Dlaczego Emreli chce odejść?
Mahir toczy potyczkę z władzami Legii już od jakiegoś czasu. Napastnik latem przeszedł do Warszawy z Qarabagu, a już chce za porozumieniem obydwu stron rozwiązać kontrakt. Jego umowa obowiązuje do 2024 roku. Zawodnik przekonuje, że jest zrujnowany psychicznie przez napaść, której doświadczył, po przegranym meczu z Wisłą Płock 0-1. Dowiadujemy się jeszcze, że 24-latek nie wyobraża sobie kontynuowania gry w klubie ze stolicy Polski.
W ostatnich tygodniach toczyły się intensywne rozmowy pomiędzy dwiema stronami. Emreli miał nawet wynająć świetnych prawników ze Stanów Zjednoczonych, którzy dyskutują z klubem z Łazienkowskiej. Jak informuje portal „Weszło” obóz Mahira wysłał pismo, w którym informuje o rozpoczęciu procedury rozwiązania kontraktu z winy klubu. Głównym powodem ma być oczywiście wspomniana napaść kibiców, w której Azer był najbardziej poszkodowanym zawodnikiem klubu.

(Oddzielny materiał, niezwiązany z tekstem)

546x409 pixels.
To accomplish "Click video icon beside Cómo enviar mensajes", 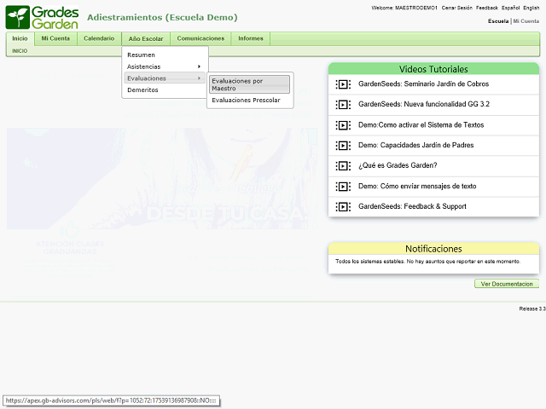I will tap(343, 187).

Jakie są możliwe scenariusze?
Przede wszystkim piłkarz może wygrać tę sprawę, co nie wróżyłoby dobrze dla kibiców Legii. Emreli odszedłby w trakcie ciężkiego sezonu dla warszawskiego klubu. Mistrz Polski obecnie znajduje się w strefie spadkowej Ekstraklasy. Z drugiej strony, Mahir może przegrać sprawę. To byłby czarny scenariusz dla piłkarza. Co więcej, 26-latek straciłby wtedy pół roku grania. Jedno jest pewne, Emreli już w Warszawie raczej nie zagra.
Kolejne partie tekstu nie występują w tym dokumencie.